[Submarine Spark Security] when run sql have expression will return ”UnresolvedAttribute.exprId“ error
Closed this issue · 4 comments
Junyewu commented
env:
spark-3.1.1
ranger-2.1
submarine-security-0.6.0
sql code:
spark-sql> create or replace temporary view user_city_temp as
select id,case when if(city_zip_active >0,city_zip_active,if(city_zip_check >0 ,city_zip_check,city_zip_phone)) in ('0100','0200','0300','0400') then if(city_zip_active >0,city_zip_active,if(city_zip_check >0 ,city_zip_check,city_zip_phone)) else 'other' end as city from user_city;
colum_name type
city_zip_phone int NULL
city_zip_check int NULL
city_zip_active int NULL
it will return a error
org.apache.spark.sql.catalyst.analysis.UnresolvedException: Invalid call to exprId on unresolved object, tree: 'city_zip_active
at org.apache.spark.sql.catalyst.analysis.UnresolvedAttribute.exprId(unresolved.scala:157)
at org.apache.spark.sql.catalyst.optimizer.SubmarineDataMaskingExtension$$anonfun$collectAllAliases$1$$anonfun$applyOrElse$2.$anonfun$applyOrElse$3(SubmarineDataMaskingExtension.scala:191)
at scala.collection.mutable.HashMap.getOrElseUpdate(HashMap.scala:86)
at org.apache.spark.sql.catalyst.optimizer.SubmarineDataMaskingExtension$$anonfun$collectAllAliases$1$$anonfun$applyOrElse$2.applyOrElse(SubmarineDataMaskingExtension.scala:191)

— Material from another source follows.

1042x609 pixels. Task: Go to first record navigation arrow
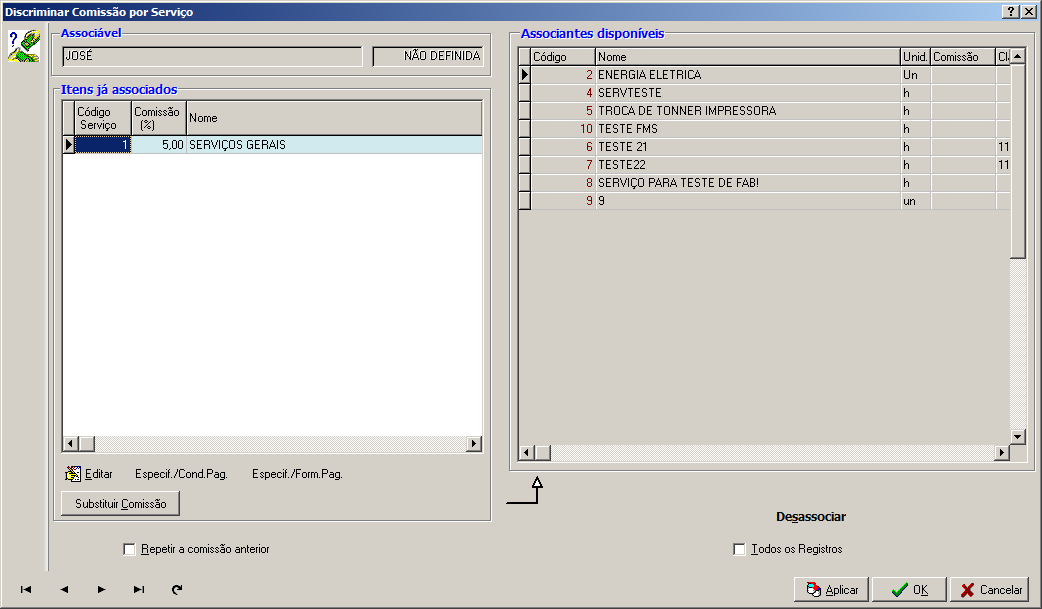(26, 590)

at org.apache.spark.sql.catalyst.optimizer.SubmarineDataMaskingExtension$$anonfun$collectAllAliases$1$$anonfun$applyOrElse$2.applyOrElse(SubmarineDataMaskingExtension.scala:189)
at org.apache.spark.sql.catalyst.trees.TreeNode.$anonfun$transformUp$2(TreeNode.scala:352)

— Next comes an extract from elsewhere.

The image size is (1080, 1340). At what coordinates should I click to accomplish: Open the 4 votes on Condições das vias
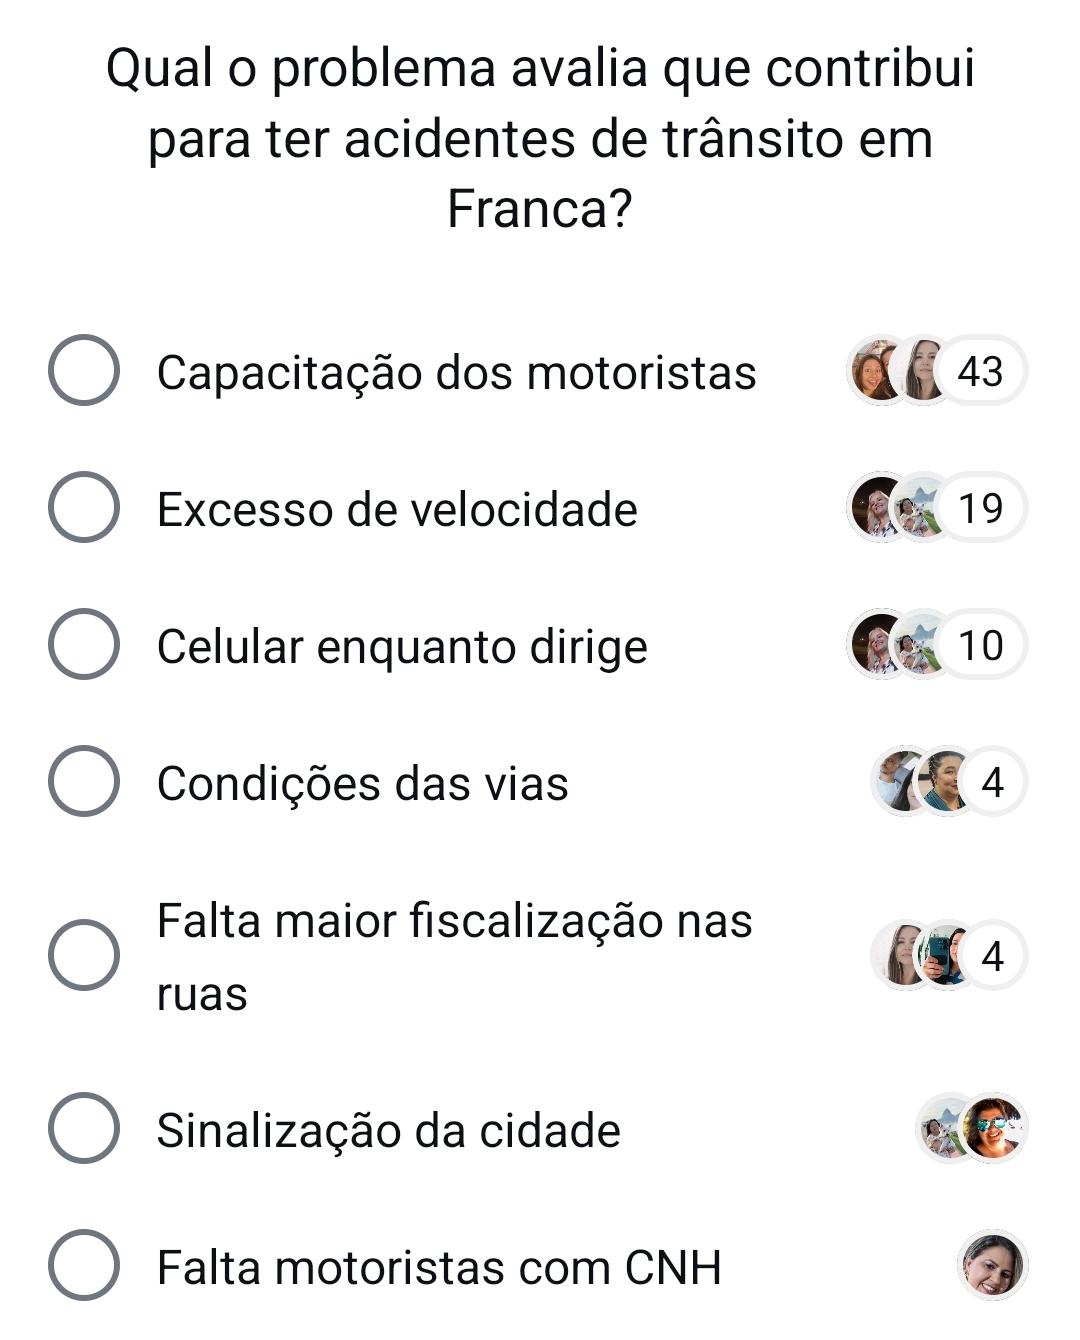(x=992, y=781)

it is ok run in spark-3.1.1 with not spark-security
Junyewu commented
I try to make CreateViewCommand
is not doMasking,and it is run ok
org.apache.spark.sql.catalyst.optimizer.scala
override def apply(plan: LogicalPlan): LogicalPlan = plan match {
case c: Command => c match {
case c: CreateDataSourceTableAsSelectCommand => c.copy(query = doMasking(c.query))
case c: CreateHiveTableAsSelectCommand => c.copy(query = doMasking(c.query))
// case c: CreateViewCommand => c.copy(child = doMasking(c.child))
harsha-tenneti commented
Do you have any masking policies on any of the columns in the table? If yes, what are the columns and their masking strategy?
Junyewu commented
yes,table have masking
mask column:city_zip_active
masking strategy:redact
xunliu commented
The [Submarine Spark Security] functionality has been moved to the apache/incubator-kyuubi standalone project.